Jean-Paul Jérôme co-signed along Jauran, Louis Belzile and Fernand Toupin the Manifeste des Plasticiens in February 1955. The next year, he travelled to Paris where he stayed for two years until 1958. Back in Canada, Jérôme will live in Montreal and he will keep painting until his death in 2004.
When asked about the evolution of his career, in an interview preceding his show at Musée du Bas-Saint-Laurent in 2001, Jean-Paul Jérôme said that the period of retreat at his studio in Varennes (1989–93), when his paintings became more highly contrasted and colourful, was when he found his true path; a period that in all likelihood led to the full maturation and culmination of his work.
Jérôme’s aesthetic influences came from some of the early twentieth century artistic currents such as cubism, futurism, geometrical abstraction and Russian avant-garde. However, his Parisian stay will also have a major impact on his career. During that time, he met several artists from Galerie Denise René, then considered the leading gallery of European avant-garde. Among them, Richard Mortensen and Auguste Herbin played an important role in Jérôme throughout his career.

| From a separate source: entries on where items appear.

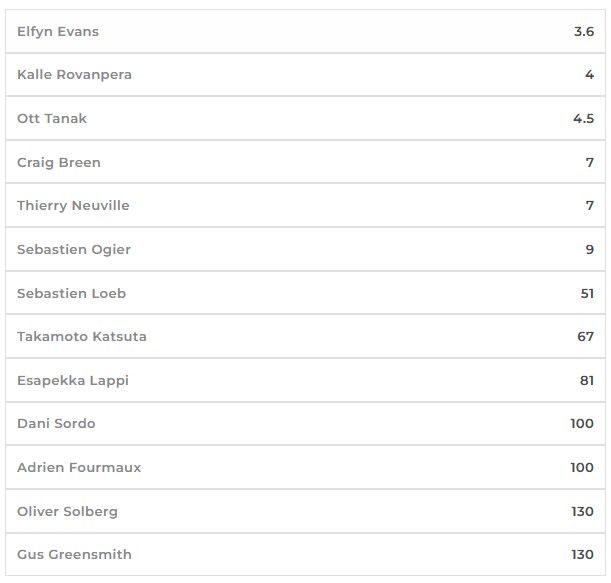Click the Esapekka Lappi name

point(73,380)
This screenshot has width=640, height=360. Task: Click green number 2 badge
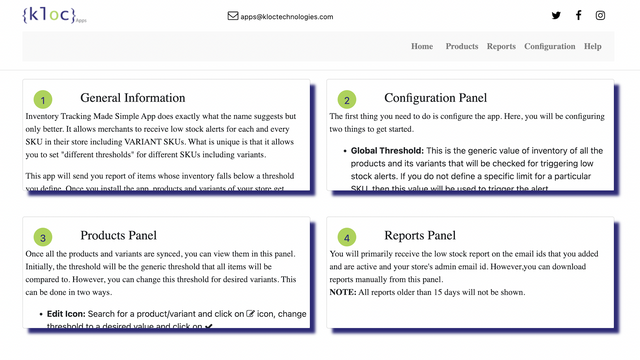point(347,100)
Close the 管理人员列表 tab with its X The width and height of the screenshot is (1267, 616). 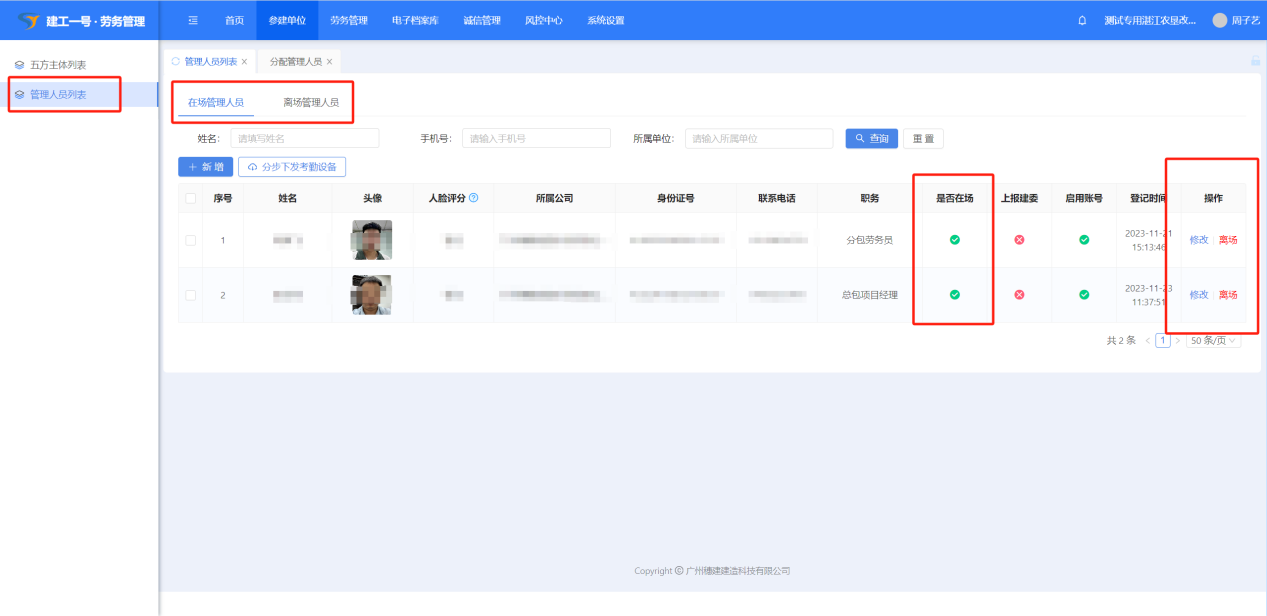244,62
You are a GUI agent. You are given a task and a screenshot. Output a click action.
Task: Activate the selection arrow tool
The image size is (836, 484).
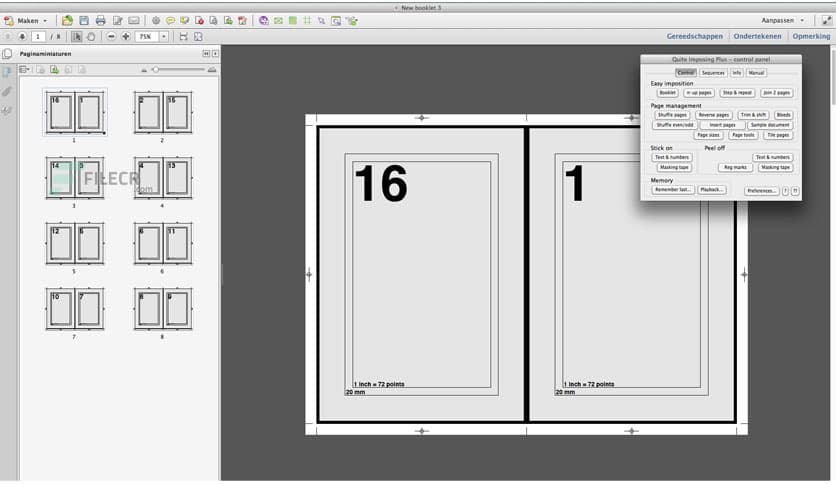tap(76, 37)
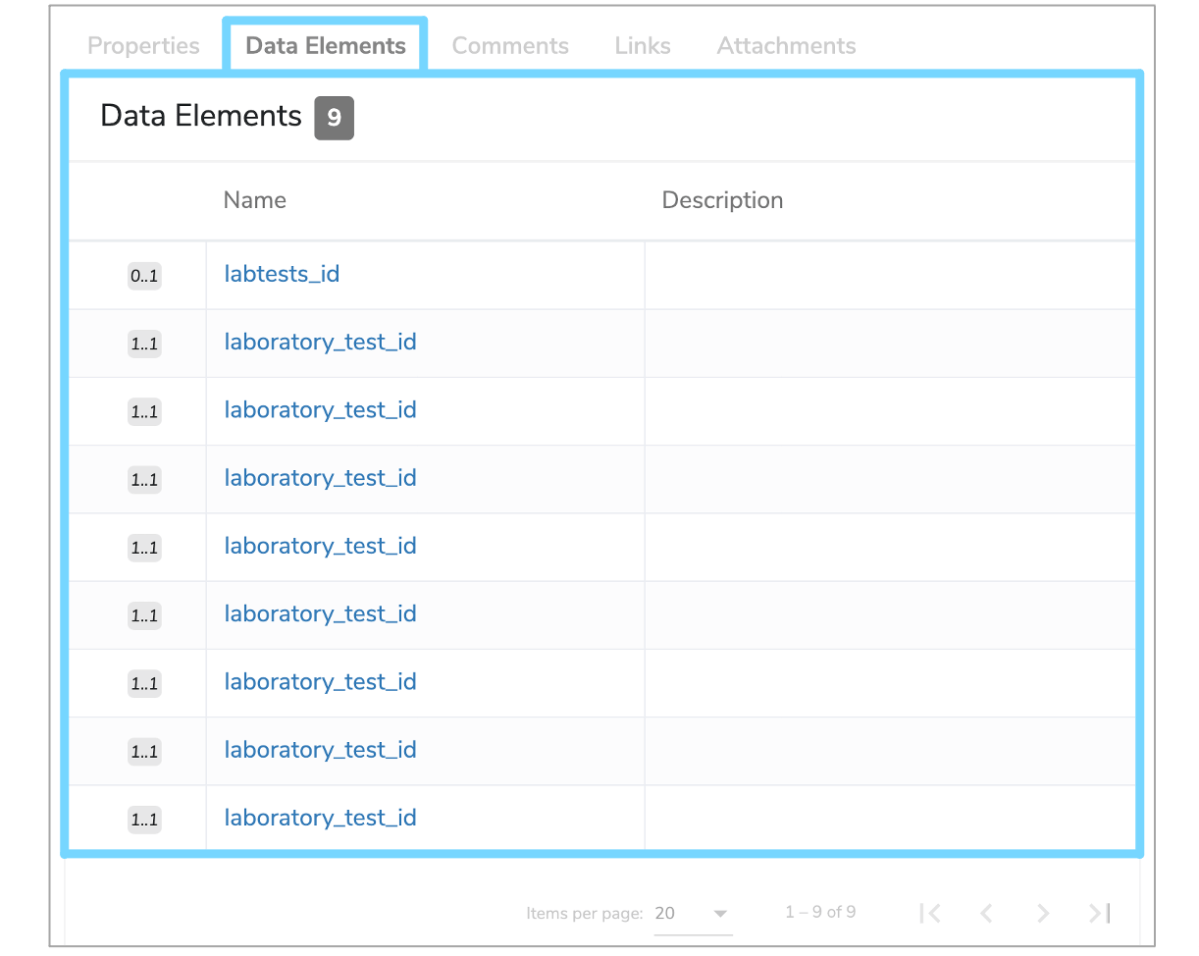Open the items per page dropdown

[x=693, y=913]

Although the paintings of this particular surge are not widely known, they demonstrate Jérôme’s mastery of technique at a time when an eminently more personal production emerged, based on skilfully structured flat areas of contrasting colours. Untitled (1995), an acrylic on shaped canvas, is liberated, so to speak, from all plastic constraints. The four indentations intensify this sense of release, while the usual flatness of his surface endures. His relief paintings in the years that followed, however, would provide an altogether different aesthetic experience.
Jérôme absolutely deserves to be recognized as a contemporary frontrunner of the construction art movement.